On 8/31/05, Chris Marcellin <canus at teksavvy dot com> wrote:
> the reason why i want to host my own dns servers is because i'm going to be
> web hosting, and it would be so much easier doing it myself, perhaps more
> difficult in
> the beginning setting it up, but in the end much easier in the sense of
> to call my domain provider to keep on updating it and having to deal with
> politics, and secondly because i get experience from it.
I use DNS through my domain registrar and never have to call, it's all
managed from a web based interface. But when dealing with a hosting
environment, it's definitely easier to manage your own DNS servers.
I'd strongly recommend a secondary DNS server at another location
though. Especially with DSL and the lack of any really good service
level agreements. DSL is next day repair many times. Even if you
could push the websites to another server, they would be down for
24-48 hours for any name server changes to propagate.
Or, if your customers won't care if they could possibly be down for a
day or two worst case scenario, then this is fine.
> opt1/dmz for my servers using a private adress (192.168.1.1-254 for example)

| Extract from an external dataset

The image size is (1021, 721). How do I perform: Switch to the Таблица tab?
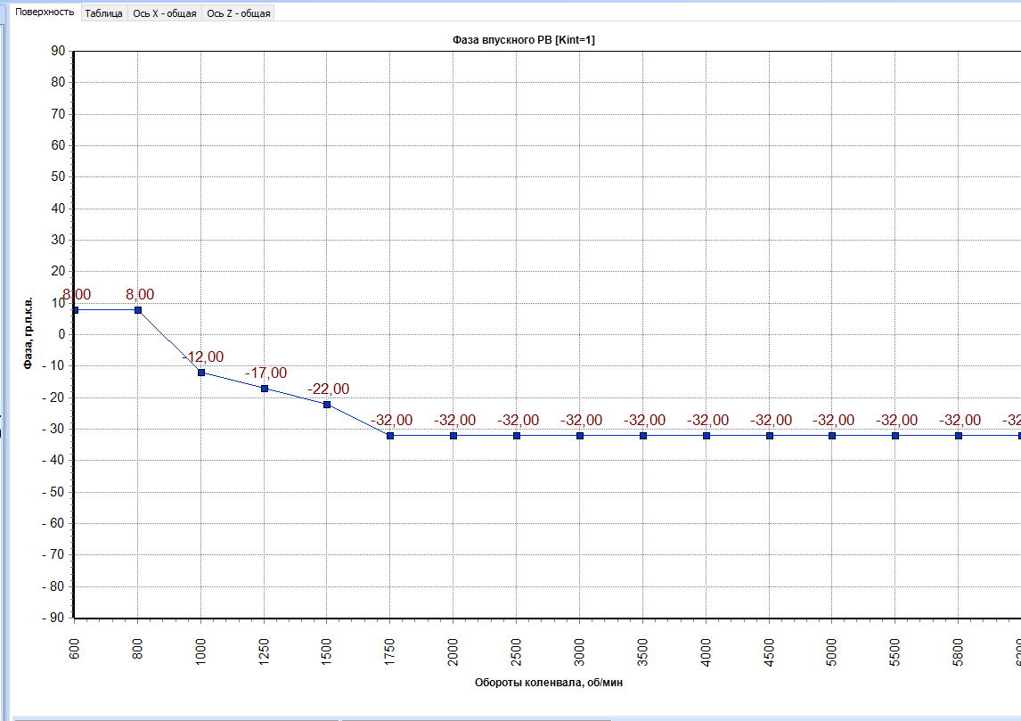click(x=103, y=13)
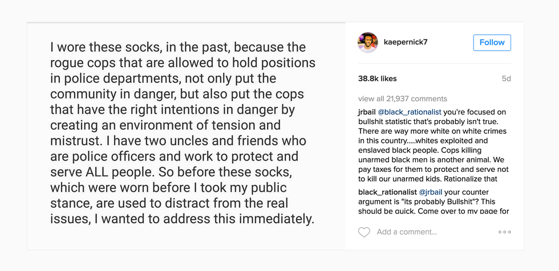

> using natting 1:1, and port forwarding 80,53 etc...
> lan for workstations (192.168.2.1-254)
that sounds fine, as long as you only have two servers for those two
> can i use the same switch that i'll be using on the lan, for example using
> the lan and the opt1/dmz
No. It's bad network design (eliminates the purpose of having a DMZ),
and m0n0wall tends to not like two interfaces on the same broadcast
domain. At a minimum it'll complain about picking up ARP on
interfaces it shouldn't be, and I've seen things not work at all when
two interfaces are on the same broadcast domain.
Definitely need to go with two switches. They're too cheap not to.